'Oz the Great and Powerful' Review: Cruel and Unusual Punishment For Your Kids

Culture

Some apologists for Oz the Great and Powerful will try to claim that, for all its flaws, the film is still a visual treat. Pay no heed to those soothsayers. This movie attempts to pass itself off as eye candy with the laziest approach possible to photography, that is, throw every color of the visible spectrum on the screen at the same time in the hopes that maybe some of them will pair up nicely together.

If you gave out that sort of eye candy on Eye Halloween you'd get yourself egged by all the eyes in the neighborhood.

Yes, Oz the Great and Powerful: finally a movie made for three-year-olds, by three-year-olds. For those in need of a two-hour smoke break from the tykes, I highly recommend it. Though, if you have any heart, you'll buy your kid a prolonged ride on the mechanical winged rhino outside the Kmart instead.

I'd suggest you could make them watch the movie as a form of discipline, but I'm pretty sure that would violate the 8th Amendment clause against “cruel and unusual punishment” from the Bill of Rights.

It started off okay, mind. The movie's premise is that it's ort of a prequel to The Wizard of Oz, and tells of how the wizard ended up in the land of Oz in the first place. The first act is a throwback to the Judy Garland classic, a foreshadowing of events to come told in black-and-white, where we follow Oz (James Franco), the titular character and carnival magician, through one of his routine magic shows and get to know his personality traits and his flaws — namely, that he's a egocentric chauvinist with a good heart. So far, so good. This first half-hour really does have a charming allure, with the monochromatic vintage feel being enhanced by a 3:4 screen display. Kudos to Sam Raimi for so faithfully replicating the movies of the time, nailing everything from the shots to the dialogue and the acting.

When Oz is forced to escape the carnival on a hot-air balloon after being confronted by a strongman aggrieved at the protagonist's advances on his girl, he is met in the air by a violent tornado and, as is procedural with tornadoes, is sent to the magic land of Oz, which was called that before he himself took the name, which makes everyone there believe he's the chosen one to save them from an impending danger – instead of suing him for breaching their patent. That lack of financial foresight is symptomatic of a persistent trait of gullibility among the Oz-landers.

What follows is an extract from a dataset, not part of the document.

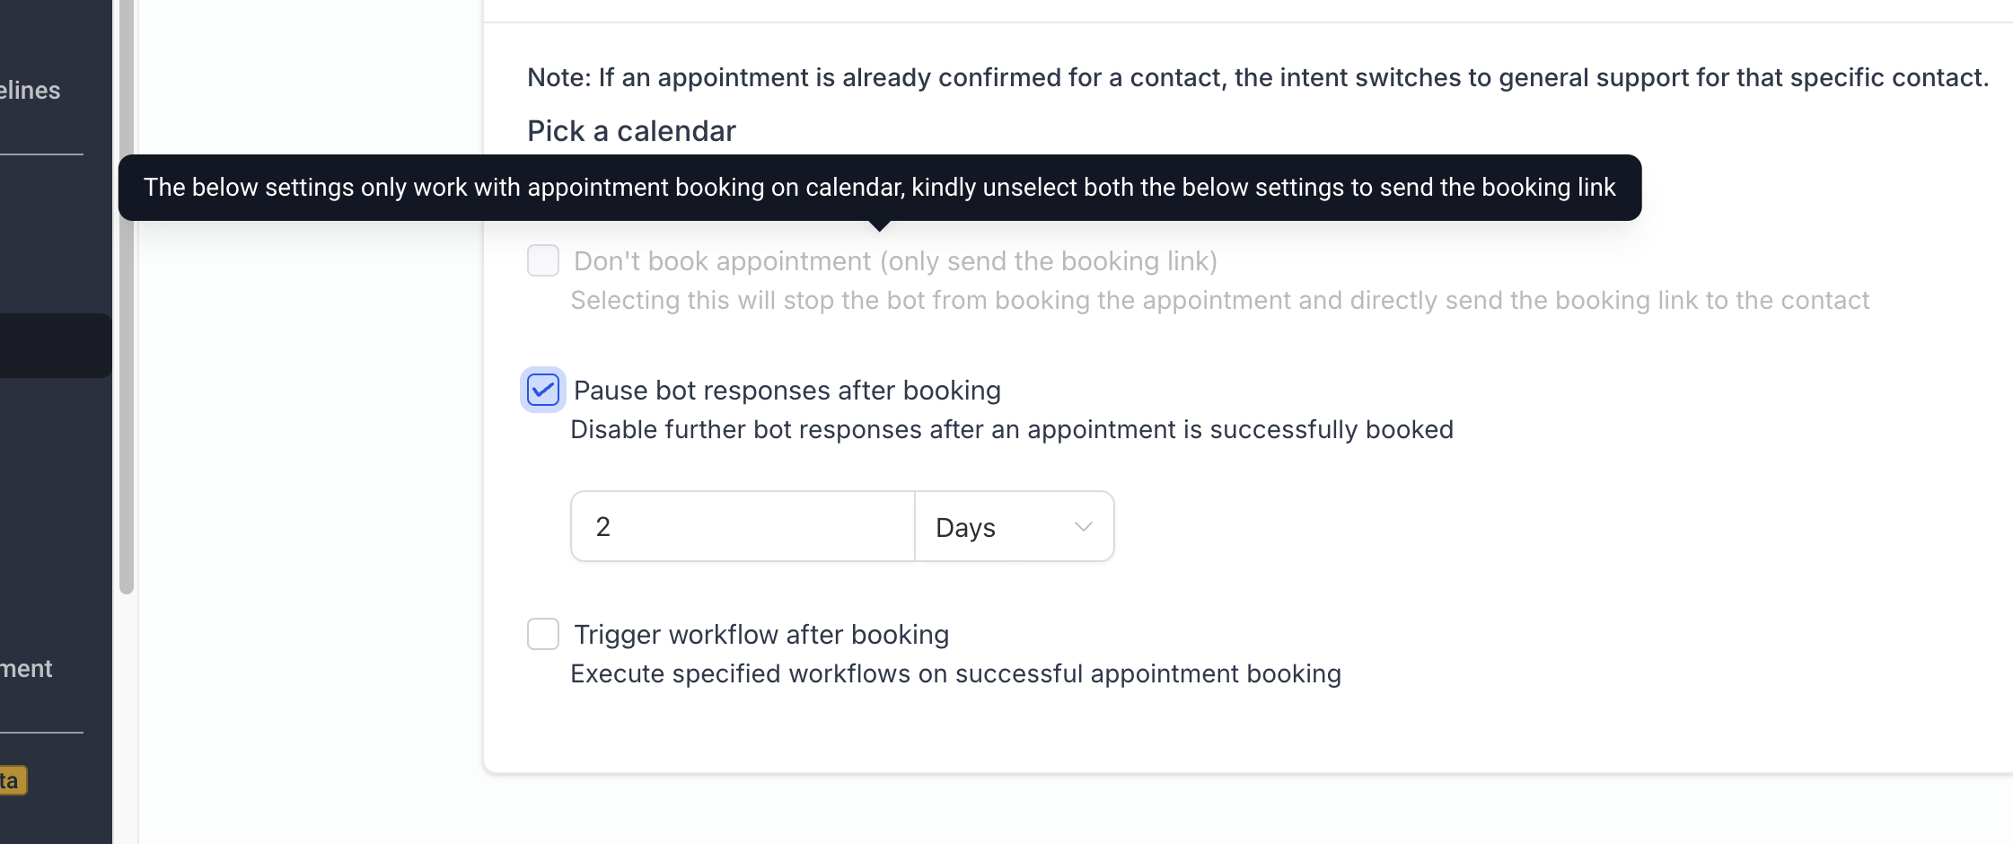Click the note about confirmed appointment intent
The width and height of the screenshot is (2013, 844).
(1258, 77)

Throughout his travels in Oz, the wizard is met with several characters, the most important of them being three witches: The “Good” Witch (Michelle Williams), The “Evil” Witch (Rachel Weisz), and, like, the “Okay” Witch (Mila Kunis), for lack of a better epithet. He also comes across several other ancillary personages, all of whom are the all-time shoo-ins for the annual “Fat Cow Drinking A Pail of Milk of Magnesium” Award for “most BS characters that could be left on the cutting room floor and not even the janitor would notice them.”

Now, the original Wizard of Oz is regarded as one of the finest examples of structure and storytelling in the recent history of cinema. Pick up any book on screenwriting you can find and odds are that you will come across a fairly in-depth analysis of that movie at some point, because the character beats and narrative are almost academic in their sheer precision in the context of the whole, and any writer worth his salt will need to study them if he wants to make it anywhere.

Oz the Great and Powerful, in contrast, is a movie that regards structure and storytelling with the same reverence that we give to safely removing the USB device in our day-to-day lives: it's apparently important, but we don't really know why. It has the pacing of a school pageant, and the dialogue isn't half as good. The thing looks more like a sequence of loosely-related SNL sketches, without the jokes to make the format relevant.

Oz himself reminds me of Beavis and Butthead or a guy who's been on a three-night jagerbomber binge. When faced with the magnitude of the surreal land that bears his name, his brain isn't prepared to process the significance of his surroundings, so it clings to the only things it can aptly comprehend at the moment, which is the available gash. I'm not kidding when I say that the first thing the protagonist does in Oz is not to marvel at the novelty of such a magical place, but to make a move on the first girl he comes across, which happens to be the Okay Witch.

And all throughout their journey to the emerald city, he does little more than trying to get up in that ass, only registering a small fraction of his purpose there after he's promised a ton of gold when he's crowned king.

It came to a point in the movie where the only thing that kept me going was the promise of seeing more Mila Kunis — who, in a weird stroke of chance, looks remarkably close to the type of girl that I'd want to have sleep with — sashaying about, but eventually the whole thing became so dreary that not even that could hold me onto my seat.

“Screw it,” I declared, “I have Google Images at home, I can get my share of Mila without putting up with this garbled mess,” so I left. Yes, I didn't finish the movie.

It doesn't really matter because there was absolutely nothing the film could do to redeem itself by that point short of an all-out hardcore porn sequence involving every character — including the flying bell-hop monkey. But I have a gut feeling that that didn't happen, so I'm not regretful.

So, should you watch Oz the Great and Powerful? Only if you've ever done something really bad to me.